L'élu d'opposition n'a pas connaissance de beaucoup d'éléments. "Il y a eu une réunion des commissions le 8 avril dernier, se souvient-il. "Je n'y ai pas assisté mais mes collègues m'ont dit qu'a été simplement évoquée la possibilité de faire cette préemption. Pas plus. Aucun projet ne nous a été soumis. La somme ne peut être qu'un emprunt, elle ne figure pas au budget de cette année, peut-être sera-t-elle ajoutée ?"

Je ne vois pas l'intérêt de faire valoir ce droit de préemption, la ville de Pfastatt est endettée : nous avons 6,7 millions de dettes, et un projet de création de centre socioculturel.

Nicolas Zimmermann, élu d'opposition

Ce qui inquiète cet élu, ce sont les sommes avancées : 750 000 euros pour l'achat de la propriété, de fortes sommes pour faire les travaux et accueillir le public. "Je ne vois pas l'intérêt de faire valoir ce droit de préemption, la ville de Pfastatt est endettée : nous avons 6,7 millions de dettes, et un projet de création de centre socioculturel. Le déménagement et la création d'un bâtiment vont coûter 5,7 millions. Un emprunt de 2 millions est prévu sur le budget en 2025, le reste en 2026." Une dépense supplémentaire semble impensable à l'élu, d'un point de vue financier.

Il ne comprend pas plus les pressions exercées par les investisseurs privés sur le maire. "On ne mène pas une politique sous la pression d'intérêts privés. Et le conseil municipal n'a toujours pas été informé de cet éventuel achat. Et d'ailleurs le prochain conseil municipal prévu le 6 mai a été annulé cette semaine, alors qu'il aurait permis d'aborder ce sujet."

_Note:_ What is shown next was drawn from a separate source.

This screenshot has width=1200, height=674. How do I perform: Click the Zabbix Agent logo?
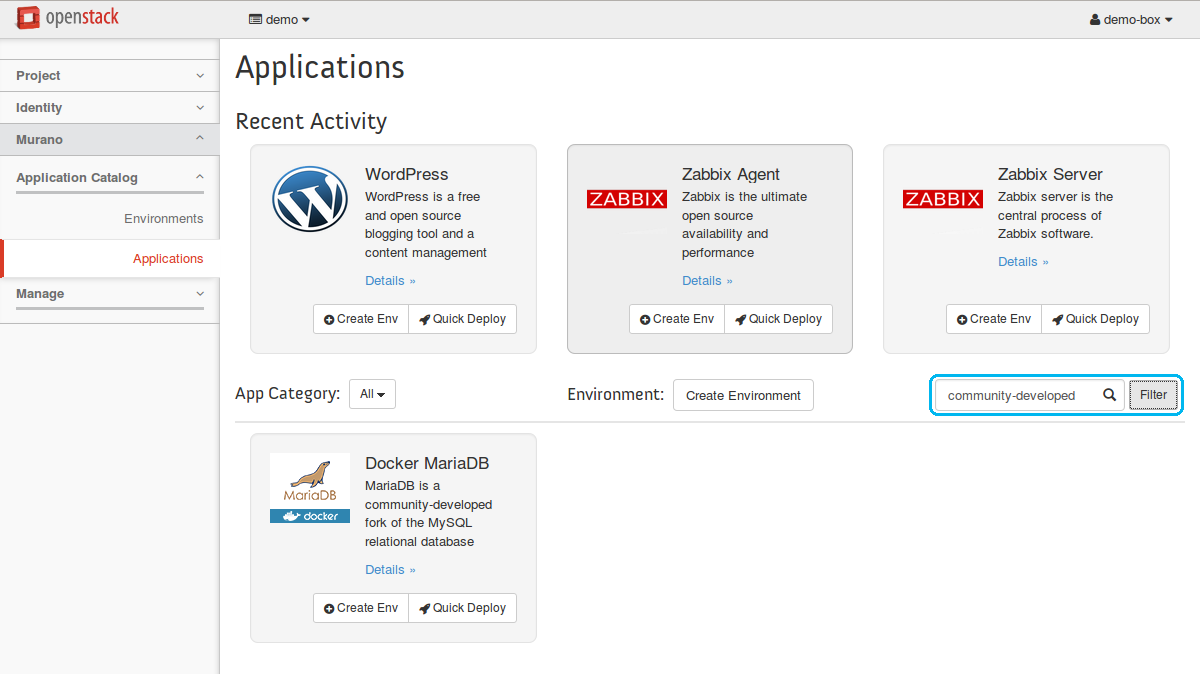(626, 199)
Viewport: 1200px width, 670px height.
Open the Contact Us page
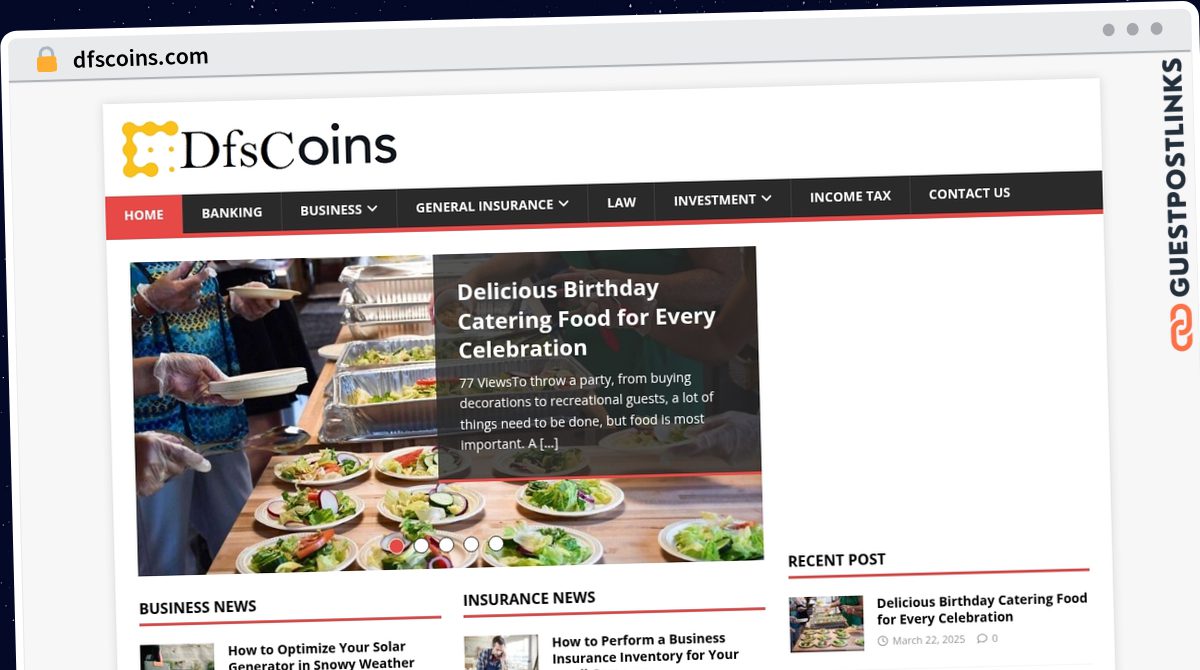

Le maire veut d'abord attendre l'avis des domaines, un service au niveau des impôts qui permet d'estimer le bien, "une obligation légale au cas où le bien aurait été sur ou sous-évalué. Cette information sera rendue d'ici trois semaines, il est impossible de prendre une décision avant cela." Et il a également contacté "les services concernés en matière d'art".

Il assure que, si la mairie use de son droit de préemption, ce sera avec l'aval du conseil municipal, avec un projet précis et un plan de financement. "Et comme pour toute préemption, tout cela prend du temps, surtout avec un tel domaine. La mairie a un droit de préemption, c'est étrange qu'un acquéreur cherche à faire pression avant. Il pourra, bien sûr, contester la décision, s'il se trouve lésé. La justice garantit son droit au futur acheteur".

La bataille autour du domaine de Rémy Zaugg a commencé. Affaire à suivre.